Only lines containing "will" belong in the answer, each copied from the entries below.
--- DATA Enclosed Below ---
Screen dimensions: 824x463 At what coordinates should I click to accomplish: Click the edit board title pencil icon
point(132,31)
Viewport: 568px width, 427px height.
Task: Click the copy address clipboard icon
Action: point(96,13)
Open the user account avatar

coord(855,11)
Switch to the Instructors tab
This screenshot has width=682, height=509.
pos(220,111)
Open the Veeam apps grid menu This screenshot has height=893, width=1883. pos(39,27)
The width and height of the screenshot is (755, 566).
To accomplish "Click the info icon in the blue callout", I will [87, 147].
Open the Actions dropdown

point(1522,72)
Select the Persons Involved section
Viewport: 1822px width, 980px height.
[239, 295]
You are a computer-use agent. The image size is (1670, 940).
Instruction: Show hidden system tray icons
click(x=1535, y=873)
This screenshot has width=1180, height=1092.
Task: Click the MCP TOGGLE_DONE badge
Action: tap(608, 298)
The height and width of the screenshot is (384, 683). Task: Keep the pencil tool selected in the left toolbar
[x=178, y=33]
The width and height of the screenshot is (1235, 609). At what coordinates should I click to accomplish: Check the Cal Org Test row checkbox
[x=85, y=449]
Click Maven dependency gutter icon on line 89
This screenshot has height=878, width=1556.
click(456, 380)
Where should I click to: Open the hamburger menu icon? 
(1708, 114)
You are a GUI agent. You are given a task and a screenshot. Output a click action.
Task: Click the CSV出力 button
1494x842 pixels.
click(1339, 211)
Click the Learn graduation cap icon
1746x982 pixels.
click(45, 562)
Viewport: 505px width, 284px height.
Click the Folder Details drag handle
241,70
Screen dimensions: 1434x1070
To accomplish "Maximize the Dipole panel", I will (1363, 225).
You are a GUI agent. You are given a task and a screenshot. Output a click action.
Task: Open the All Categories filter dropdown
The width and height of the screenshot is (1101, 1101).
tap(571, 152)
--- End of Enclosed DATA ---
YOUR SOLUTION:
To accomplish "Click the info icon in the blue callout", I will [87, 147].
To accomplish "Maximize the Dipole panel", I will (1363, 225).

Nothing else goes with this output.